Dollar-Cost Averaging: Pros and Cons

What is Dollar-Cost Averaging?

Investing could seem challenging. Even seasoned players who attempt to time the market to be able to buy at the right time end up making mistakes. 

Dollar-cost averaging refers to a strategy that could make it simpler to work in uncertain markets with the help of automatic purchases. It also assists an investor’s online investment efforts on a regular basis.

Dollar-cost averaging includes investing a set sum of money in a target security consistently on certain intervals over a course of time irrespective of the price. With the help of dollar-cost averaging, investors would have to bring down their average cost per share to cut down the effect of volatility on their portfolios.

This strategy essentially takes out of the picture the effort needed to try and time the market in order to get the best buy price. Dollar-cost averaging is also referred to as the constant dollar plan.

How Dollar-Cost Averaging works

Dollar-cost averaging refers to a simple tool that can be used by an investor to save and create wealth in the long term. It is yet another way an investor could let go of the short-term volatility in the broad markets.

Dollar-cost averaging is among the finest strategies that amateur traders looking to trade ETFs could use. In addition to this, several dividend reinvestment plans help investors to the dollar-cost average so they can purchase on a regular basis. 

Dollar-cost averaging could even be helpful in buying mutual or index funds regularly either in another tax-advantaged account like a traditional IRA or a taxable brokerage account.

Benefits of Dollar-Cost Averaging

1. Risk reduction

Dollar-cost averaging brings down the investment risk, and capital is saved to remain protected from a crashing market. It saves money, which helps in providing liquidity as well as flexibility in managing an investment portfolio.

DCA dodges the disadvantages which follow lump-sum investing by buying a security when the rates are high because of market sentiment and it leads to the purchase of a lower-than-necessary quantity of a security. As the security price meets its inherent rate with the help of market correction, the investor’s portfolio would register a loss.

A few downturns could be prolonged, which may further bring down the portfolio’s net worth. Using DCA makes sure that the loss is reduced while the gains remain high.

2. Lower cost

The purchase of market securities when the rates begin to fall makes sure that the investor gets large returns. With the help of the DCA strategy you could be sure about buying more securities than you would have been able to buy should the prices be high. 

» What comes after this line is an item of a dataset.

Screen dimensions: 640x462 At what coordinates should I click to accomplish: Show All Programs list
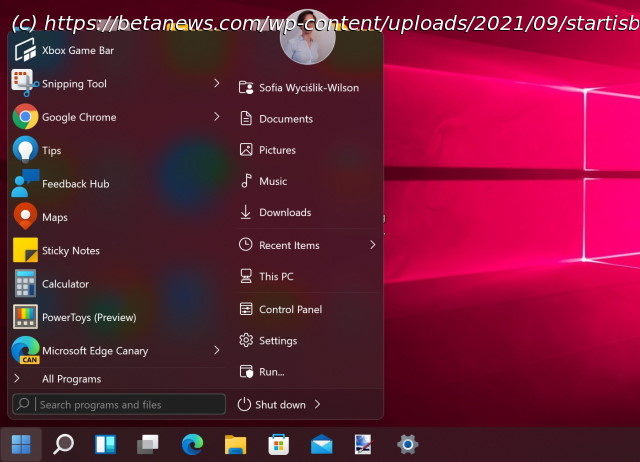(x=71, y=379)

3. Ride out market downturns

When you use the DCA strategy by investing small amounts from time to time, you help in ruling out market downfalls. The portfolio which uses DCA could maintain a proper balance and keep the potential of the portfolio’s value to rise in the long term.

4. Disciplined saving

The strategy of adding funds from time to time to an investment account makes disciplined saving possible since the portfolio balance rises despite a depreciation in its current assets.

5. Prevents bad timing

Market timing is not something that can be easily mastered even by the leading investors. Investing a huge amount when the timing is not right could be very risky, which could negatively affect a portfolio’s value. It is hard to predict market swings and this is why dollar-cost averaging strategy helps in easing out the purchase cost that could help the investor.

6. Manage emotional investing

Emotional investing could happen because of several factors like depositing a huge amount at once and being very averse to loss. Using DCA could help in getting rid of emotional investing.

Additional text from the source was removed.